How To Build A Macro To Download Webpages With Excel

When conducting research, it’s not uncommon to perform repetitive tasks like downloading a group of webpages. A favorite tool I use to automate this is iMacros — it’s free and powerful. Just be sure to use the Firefox version, as its capabilities are limited in other browsers. Say you want a list of the Fortune […]

Chat with SearchBot

When conducting research, it’s not uncommon to perform repetitive tasks like downloading a group of webpages. A favorite tool I use to automate this is iMacros — it’s free and powerful. Just be sure to use the Firefox version, as its capabilities are limited in other browsers.

Say you want a list of the Fortune 500 companies’ websites. Normally, this would be an arduous task. CNN’s Fortune magazine website links to the websites, but you have to visit every company profile on a separate page. Watch what I do with a spreadsheet and a macro.

Get a list of company page URLs from the CNN Money Fortune 500 list.

I use the Web Developer tool to get a list of links to all the company profiles. Just select Information and View Link Information.

View links on a webpage.

View links on a webpage

Then, copy the links you want to scrape.

A list of webpage links.

A list of webpage links

And, paste into Excel.

A  list of webpage links in Excel.

A list of webpage links in Excel

Add these formulas to row 1:

Column B: 1
You will assign a unique number to each row. This will be used to name your download files.

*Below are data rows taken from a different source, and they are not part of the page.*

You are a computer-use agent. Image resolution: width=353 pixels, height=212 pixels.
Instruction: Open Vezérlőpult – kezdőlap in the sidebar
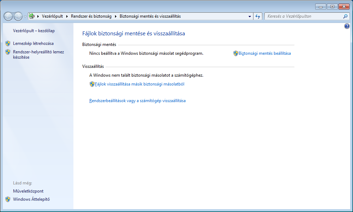(x=34, y=31)
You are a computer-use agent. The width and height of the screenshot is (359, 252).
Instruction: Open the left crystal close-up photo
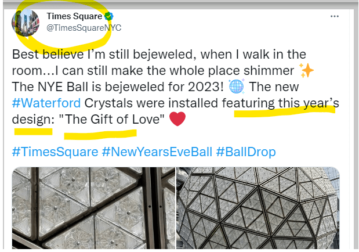point(92,210)
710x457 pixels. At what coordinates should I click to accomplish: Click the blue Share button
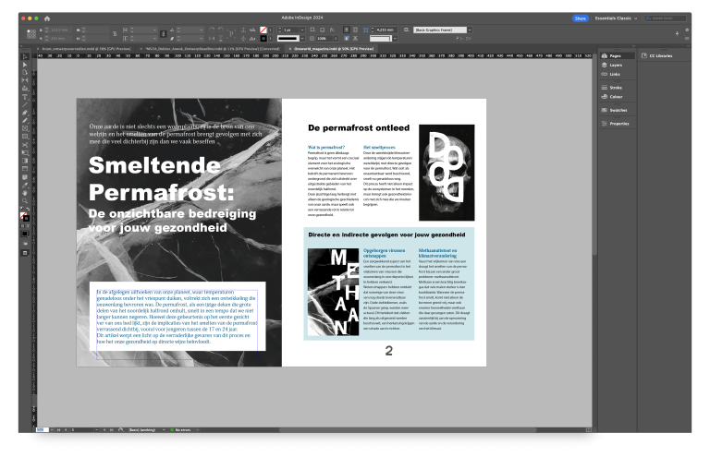coord(581,18)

Column C: =”URL GOTO=” & A1
This is the command that will tell the macro what web page to visit.

Column D: =”SAVEAS TYPE=HTM FOLDER=c:\web-pages FILE=” & B1 & “.html”
This saves a copy of the web page on your hard drive.

Column E: WAIT SECONDS=3
This instruction tells the macro to pause for three seconds. I find a brief pause between pages helps keep the macro running smoothly.

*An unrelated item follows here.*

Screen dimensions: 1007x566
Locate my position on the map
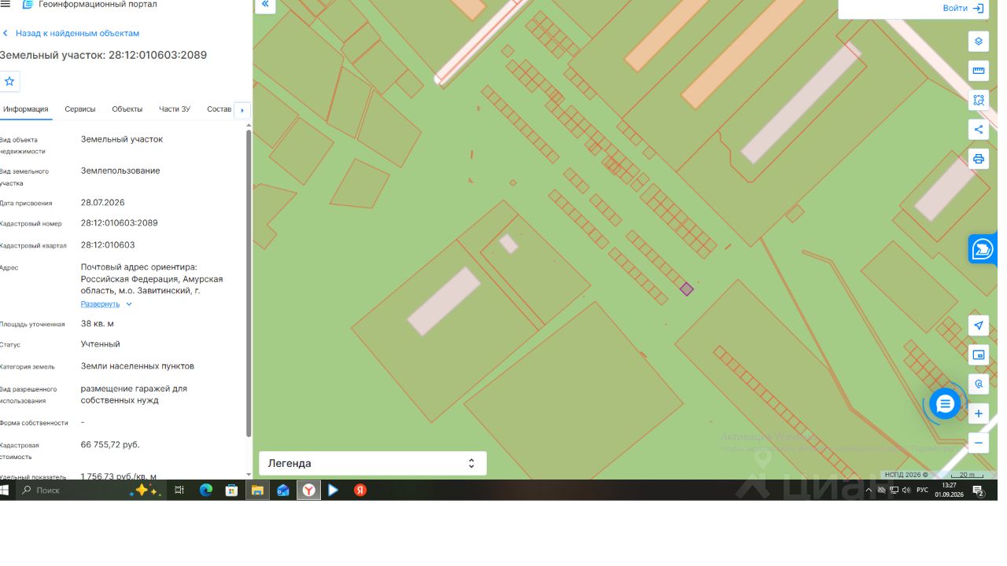click(978, 325)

In Excel, number column B 1 to n (1, 2, 3, 4, etc.).

Copy row 1 of columns C, D, and E then paste them into every row so your spreadsheet looks like this:

A Web browser macro in Excel.

A Web browser macro in Excel

You are now done with Excel and ready to create your macro. First, each cell has to become a separate cell. Below is my trick for accomplishing this.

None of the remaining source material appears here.